** Opening Task input block **

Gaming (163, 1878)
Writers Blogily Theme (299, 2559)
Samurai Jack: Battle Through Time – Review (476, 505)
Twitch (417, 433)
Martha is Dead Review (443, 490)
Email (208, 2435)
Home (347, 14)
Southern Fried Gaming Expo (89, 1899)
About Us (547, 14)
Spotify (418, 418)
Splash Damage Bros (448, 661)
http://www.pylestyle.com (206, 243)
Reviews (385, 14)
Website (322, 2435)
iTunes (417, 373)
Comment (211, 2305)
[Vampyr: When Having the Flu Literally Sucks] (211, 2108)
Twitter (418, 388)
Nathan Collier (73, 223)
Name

** Closing Task input block **

(Activity) Starting with the first line of the records, repeat every line up to and including the one containing "iTunes (417, 373)", and nothing else.

(Solved exercise)
Gaming (163, 1878)
Writers Blogily Theme (299, 2559)
Samurai Jack: Battle Through Time – Review (476, 505)
Twitch (417, 433)
Martha is Dead Review (443, 490)
Email (208, 2435)
Home (347, 14)
Southern Fried Gaming Expo (89, 1899)
About Us (547, 14)
Spotify (418, 418)
Splash Damage Bros (448, 661)
http://www.pylestyle.com (206, 243)
Reviews (385, 14)
Website (322, 2435)
iTunes (417, 373)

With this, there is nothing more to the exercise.